After showing the debris to his family, Marcel Sr. brought it to the Roswell base. The following morning, it is believed that the debris was flown to Wright Field near Dayton, Ohio. Along the way, it apparently stopped at Carswell Air Base in Fort Worth, Texas. That same morning, Colonel William Blanchard, the commanding officer, went public about the story by Mac Brazel and the UFO that he had located. Second Lieutenant Walter Haut was a public information officer for the 509th Airborne Divison. Colonel Blanchard ordered him to issue a press release, telling the country how the Army had found a flying saucer.
The press release read, in part: The many rumors regarding the flying disk became a reality yesterday when the intelligence office of the 509th Bomb Squadron was fortunate enough to gain possession of a disk through the cooperation of a local rancher.

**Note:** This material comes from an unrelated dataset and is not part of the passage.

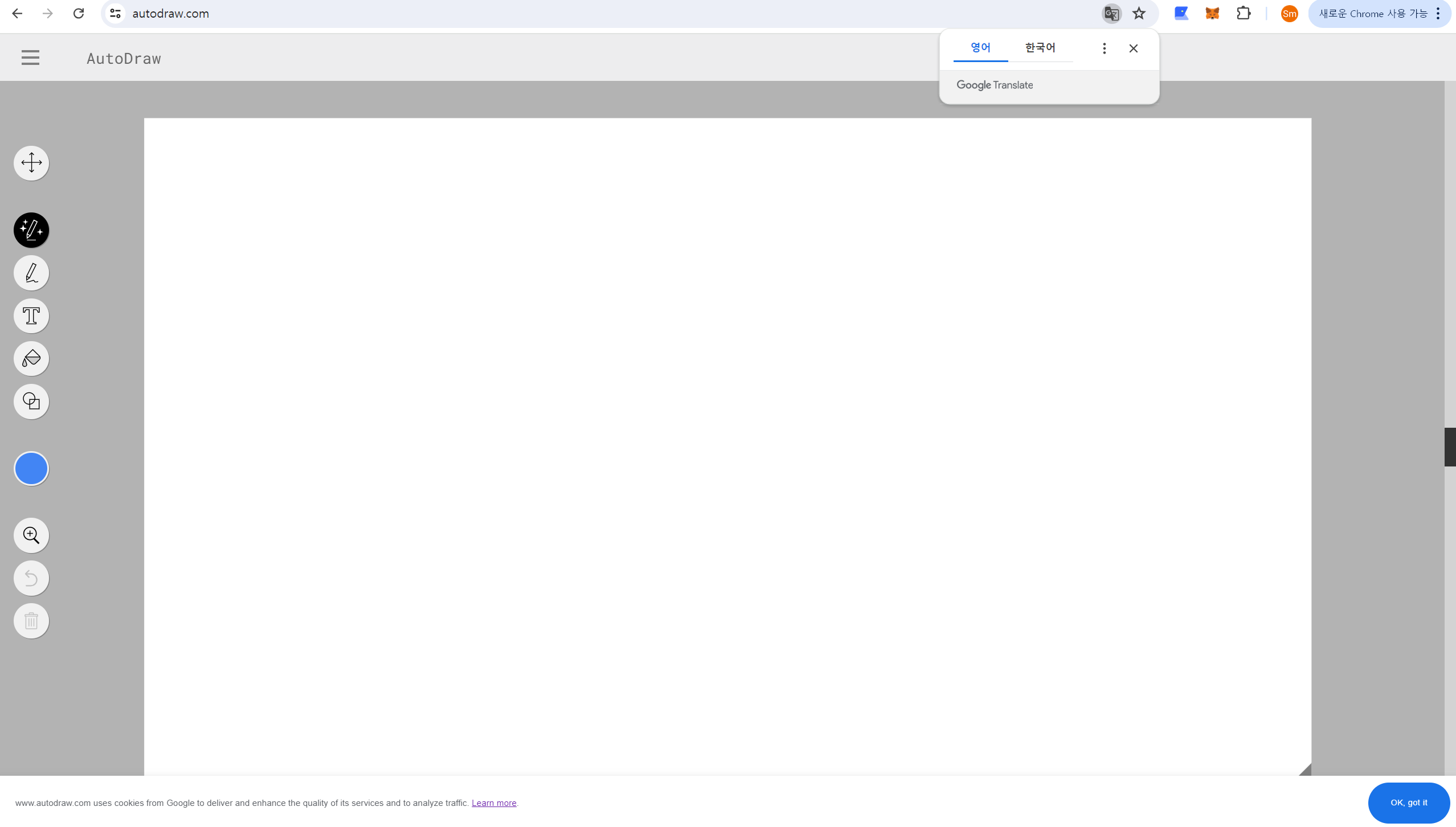Click the Undo arrow button
The width and height of the screenshot is (1456, 827).
tap(31, 578)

Under Blanchard's instruction, Haut took the releases into town to show that they were cooperating with the townspeople. *The story was quickly picked up by media across the country.
That same day, Barney Barnett, an engineer for the Soil Conservation Service, made an astonishing discovery while driving near Socorro. He found an oval-shaped spaceship that had crashed and broken open. There were four deceased beings located on the ground near the craft. Their heads looked larger than normal and they had strange spacesuits on. At that same time, a group of archaeology students arrived at the site after seeing it near their dig.

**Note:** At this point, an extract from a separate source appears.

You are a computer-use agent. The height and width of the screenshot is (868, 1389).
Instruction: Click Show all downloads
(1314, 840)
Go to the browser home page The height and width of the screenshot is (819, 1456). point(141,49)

Shortly afterwards, the military arrived after learning of the second crash site. However, it was too late for them to secure the area. They told Barney and the students to leave the scene and not tell the story to anybody. Barney kept quiet about the story until years later, when he told it to his friend Vern Maltais. To this day, none of the archaeology students have ever been found. Although the story was only told second-hand by Vern because Barney had died in 1969, the circumstantial evidence found makes many believe that the story is credible.

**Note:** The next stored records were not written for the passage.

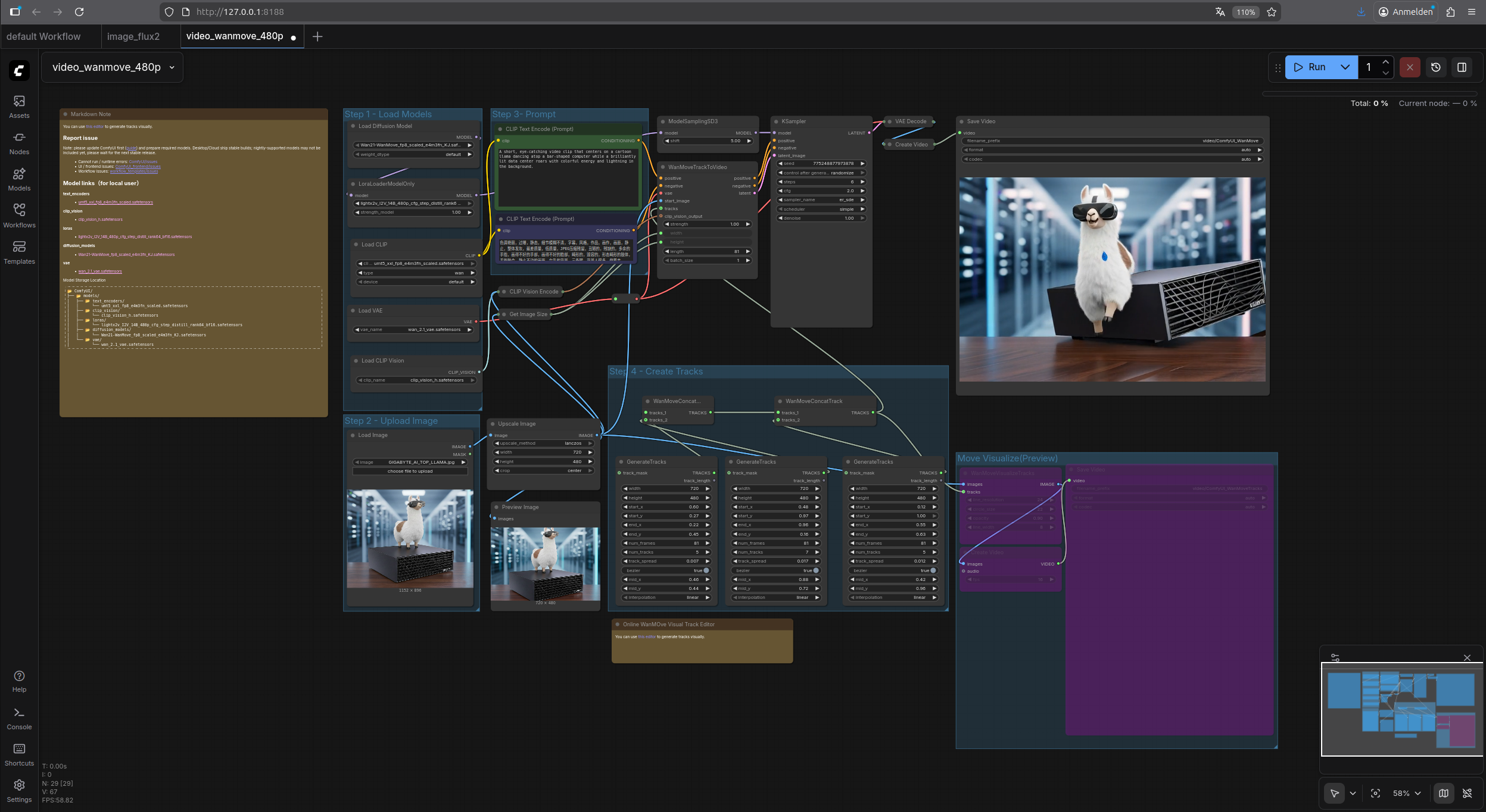This screenshot has width=1486, height=812.
Task: Increment the batch count stepper
Action: pos(1386,63)
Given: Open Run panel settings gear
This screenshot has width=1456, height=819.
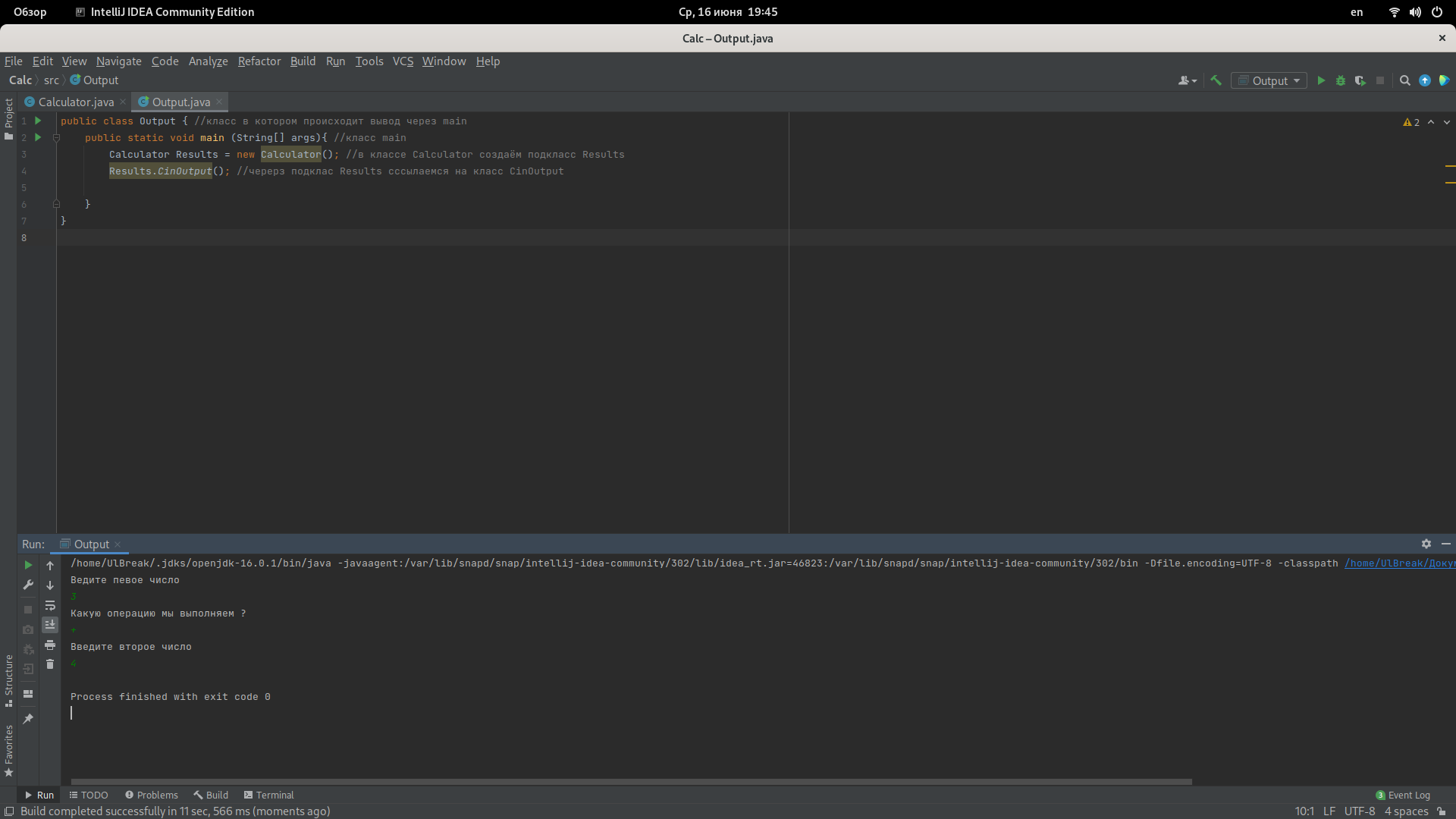Looking at the screenshot, I should (1426, 544).
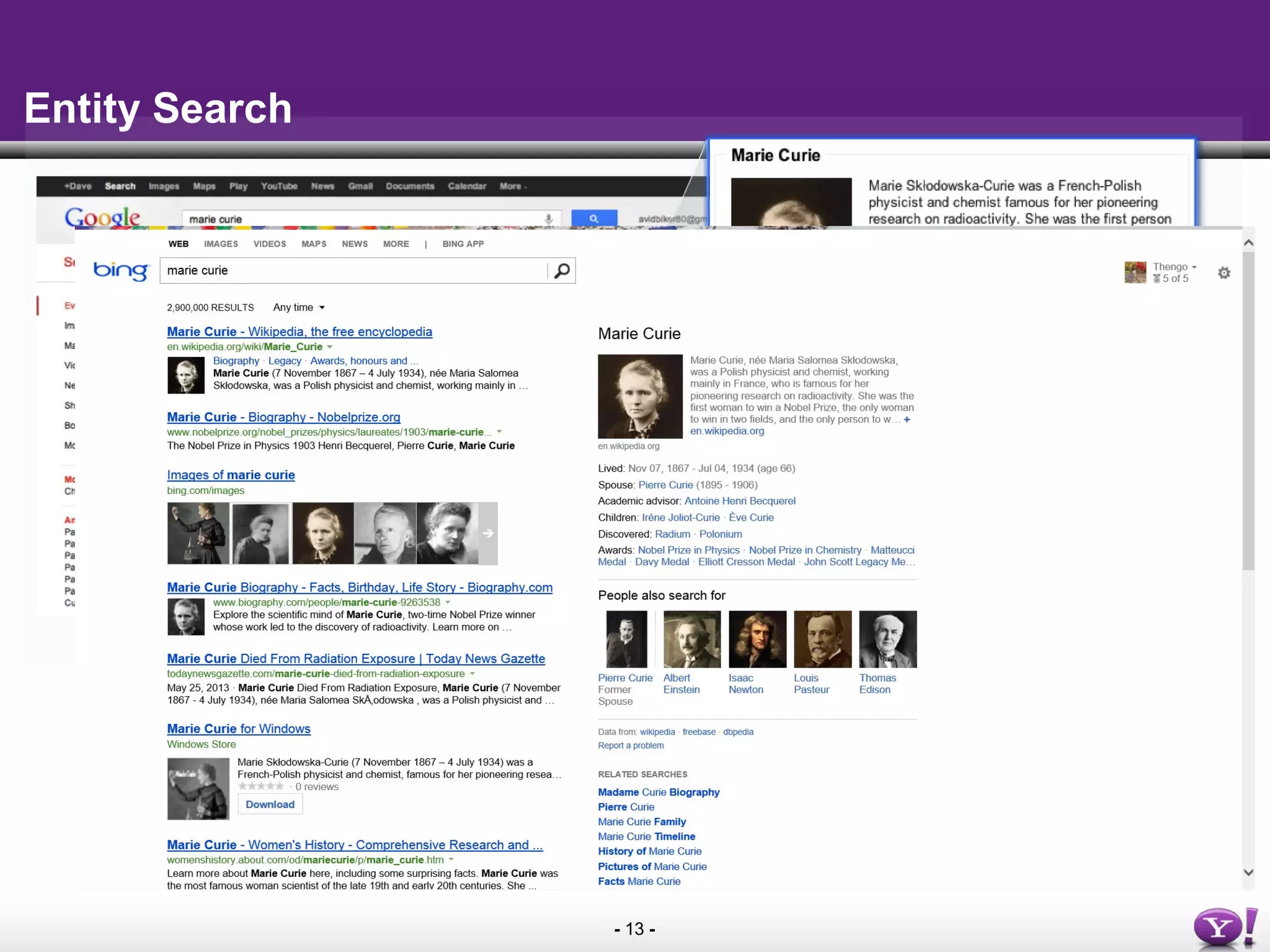Open the VIDEOS tab in Bing
The image size is (1270, 952).
[269, 244]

On July 8, 1947, the story of the discovery of a UFO in Roswell hit newspaper stands worldwide. According to some investigators, that same day, a cargo plane carrying the debris arrived at an airbase in Fort Worth, Texas. Soon afterwards, the army received information that another crash site and bodies had been found. Fort Worth Brigadier General Roger Rainey's office issued a new press release soon after, claiming that the wreckage was not a UFO, but instead a US Army weather balloon. Marcel Jr. claimed that his father was certain that the wreckage was not from a weather balloon; however, he had to keep that information to himself at the time due to security reasons.
Meanwhile, some reports said that Mac Brazel was held at the Roswell base until the new cover story was put out. In downtown Roswell, Floyd Proctor saw Mac; however, Mac appeared to be unwilling or unable to acknowledge him. At the time, he was surrounded by several men in military clothing. By the time he returned to his ranch, all traces of the debris had been taken from there to Wright Field in Dayton, Ohio. Investigators believe that some of the bodies and debris were taken to other places after arriving in Ohio, but that others are still there. However, there was only circumstantial evidence to say that something other than a weather balloon crashed into the field in Roswell until thirty years later.